Cbus property and Charter Hall, which were both top performers in the 2026 SPI, both use NABERS ratings to underpin sustainability related finance link.

“Charter Hall uses independent rating tools like NABERS to verify performance and to focus on continuous improvement,” says group head of ESG, Andrew Cole on the NABERS website.

As the world grows increasingly concerned about climate and sustainability, this focus on measurable performance from the capital markets is set to continue.

For many analysts, strong green performance in property is a proxy for quality.

All round performance lift

Wardle says there’s been a sharpened interest in high performance all round. “One of the standouts is that there are so many ties for the top position across the board.

SPI-2026: Offices & Shopping Centres

“We’re seeing several portfolios achieving very highly in different areas, whether that’s water efficiency, energy efficiency, indoor environment quality or waste.

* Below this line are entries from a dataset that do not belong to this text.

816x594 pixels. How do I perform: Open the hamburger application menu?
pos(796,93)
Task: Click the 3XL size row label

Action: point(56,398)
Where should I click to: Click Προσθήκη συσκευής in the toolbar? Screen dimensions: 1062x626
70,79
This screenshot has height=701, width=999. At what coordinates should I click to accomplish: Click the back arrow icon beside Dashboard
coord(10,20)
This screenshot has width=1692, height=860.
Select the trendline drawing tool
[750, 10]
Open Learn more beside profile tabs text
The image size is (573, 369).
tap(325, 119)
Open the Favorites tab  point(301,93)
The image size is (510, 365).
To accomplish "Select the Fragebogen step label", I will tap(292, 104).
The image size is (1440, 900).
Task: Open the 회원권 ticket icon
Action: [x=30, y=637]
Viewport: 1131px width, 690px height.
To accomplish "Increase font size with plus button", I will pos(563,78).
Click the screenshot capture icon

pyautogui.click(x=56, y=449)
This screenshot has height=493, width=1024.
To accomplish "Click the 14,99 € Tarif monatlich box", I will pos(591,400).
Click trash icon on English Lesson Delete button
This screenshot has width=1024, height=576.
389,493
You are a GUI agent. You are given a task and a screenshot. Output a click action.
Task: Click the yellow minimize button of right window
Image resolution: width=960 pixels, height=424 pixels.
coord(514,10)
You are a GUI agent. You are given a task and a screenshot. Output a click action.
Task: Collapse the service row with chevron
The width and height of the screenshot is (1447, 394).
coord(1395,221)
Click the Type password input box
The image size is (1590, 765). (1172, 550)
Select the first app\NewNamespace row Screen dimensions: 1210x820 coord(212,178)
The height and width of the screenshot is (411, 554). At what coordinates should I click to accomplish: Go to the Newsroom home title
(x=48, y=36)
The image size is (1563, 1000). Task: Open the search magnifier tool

“I think that’s a great testament to the leadership that’s shown by the Australian property industry and that commitment to continuous improvement and transparency along the way as well.”

There’s a clear alignment, she says, between performance measurement and institutional portfolio management.

“We are calling this a ‘multi-metric approach’ – and it is gaining momentum.”

Indoor air quality

Among one of the hottest ticket items fuelling leadership is the growing importance of indoor air quality for both comfort and health.

Tenants are driving this and it’s understandable.

 Australians spend a whopping 90 per cent of their time indoors, notes Wardle, and adds that there’s a financial benefit on offer. Not to mention that tenant leases frequently stipulate that temperatures remain within a particular bandwidth, with financial implications if they don’t.

“We’re seeing more and more buildings achieving six stars in NABERS indoor Environment.”

Wardle says it’s part of the maturation of the sustainability eco-system that “goes beyond greenhouse gas emissions”.

Waste is another growing opportunity

Waste is a notoriously difficult challenge to manage for offices. In large part this is because it relies on tenant behaviour – and the tricky issue of how to change ingrained habits.

You can achieve a lot by minimising waste – and this is great contribution to a circular economy, but there’s also the sorting to worry about because it’s extremely easy to contaminate waste streams with one incorrect item spoiling an entire bin of otherwise carefully sorted bin slated for recycling or repurposing.

As with other many other elements of improved sustainability the best path to overall industry performance is often incremental improvement and the ability to measure this. So NABERS has now developed separate tiers that can each identify best-in- class practice, so offices can now measure against themselves.

This year we’ve seen the highest waste portfolio rating of 5.1 achieved by two portfolios, CBUS Property and Rest Direct Property Holding Trust. 307 assets were rated this year a 33 per cent increase on last year.

Energy – can the top tier companies get any more efficient?

As many observers have noted the top tier companies in Australia are very high performers in terms of energy efficiency, so can they get any better – and would the effort be worthwhile?

What they can get better at, says Wardle is the source of energy they’re using.

“It’s the next challenge around electrification. So, we introduced the renewable energy indicator into our rating.

“What this does is give really transparent information about the source of the energy that’s consumed on site.

“It tells you how much comes from electricity, how much comes from onsite fossil fuels like gas or diesel, and of the electricity that’s used actually it tells you how much of that comes from renewable sources as well.

“So there’s always room for improvement.”